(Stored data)
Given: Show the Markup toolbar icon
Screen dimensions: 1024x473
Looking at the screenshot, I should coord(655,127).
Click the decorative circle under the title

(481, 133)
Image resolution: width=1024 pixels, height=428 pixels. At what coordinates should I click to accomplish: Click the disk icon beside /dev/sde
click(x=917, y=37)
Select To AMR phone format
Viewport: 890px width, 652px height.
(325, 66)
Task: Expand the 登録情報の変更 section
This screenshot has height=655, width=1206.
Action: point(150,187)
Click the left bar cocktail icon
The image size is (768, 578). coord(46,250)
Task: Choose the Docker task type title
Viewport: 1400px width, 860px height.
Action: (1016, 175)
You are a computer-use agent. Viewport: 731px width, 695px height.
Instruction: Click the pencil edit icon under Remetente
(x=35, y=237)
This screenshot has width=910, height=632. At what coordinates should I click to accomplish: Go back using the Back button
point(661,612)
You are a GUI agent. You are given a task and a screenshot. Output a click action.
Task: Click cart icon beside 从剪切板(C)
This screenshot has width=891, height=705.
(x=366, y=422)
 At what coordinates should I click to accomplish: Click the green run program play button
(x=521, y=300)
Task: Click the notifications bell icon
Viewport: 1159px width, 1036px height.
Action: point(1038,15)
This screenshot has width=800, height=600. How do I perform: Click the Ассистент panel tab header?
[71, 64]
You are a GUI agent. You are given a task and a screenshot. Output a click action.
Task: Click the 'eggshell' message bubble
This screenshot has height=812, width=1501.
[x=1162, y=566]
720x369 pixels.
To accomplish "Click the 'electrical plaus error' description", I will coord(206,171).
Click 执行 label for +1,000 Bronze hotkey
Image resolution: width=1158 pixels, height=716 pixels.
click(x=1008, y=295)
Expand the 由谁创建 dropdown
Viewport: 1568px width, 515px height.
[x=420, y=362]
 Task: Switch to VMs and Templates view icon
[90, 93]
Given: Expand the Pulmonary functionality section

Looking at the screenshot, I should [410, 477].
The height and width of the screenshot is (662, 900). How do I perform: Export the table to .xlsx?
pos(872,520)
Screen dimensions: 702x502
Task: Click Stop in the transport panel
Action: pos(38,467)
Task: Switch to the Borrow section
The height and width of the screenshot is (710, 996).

* _TASK INSTRUCTIONS_: Emit verbatim the lines running from the one with "Task: Switch to VMs and Templates view icon" through the last line of the data, both endpoints inclusive.

* _RESPONSE TO THE TASK_:
 Task: Switch to VMs and Templates view icon
[90, 93]
Given: Expand the Pulmonary functionality section

Looking at the screenshot, I should [410, 477].
The height and width of the screenshot is (662, 900). How do I perform: Export the table to .xlsx?
pos(872,520)
Screen dimensions: 702x502
Task: Click Stop in the transport panel
Action: pos(38,467)
Task: Switch to the Borrow section
The height and width of the screenshot is (710, 996).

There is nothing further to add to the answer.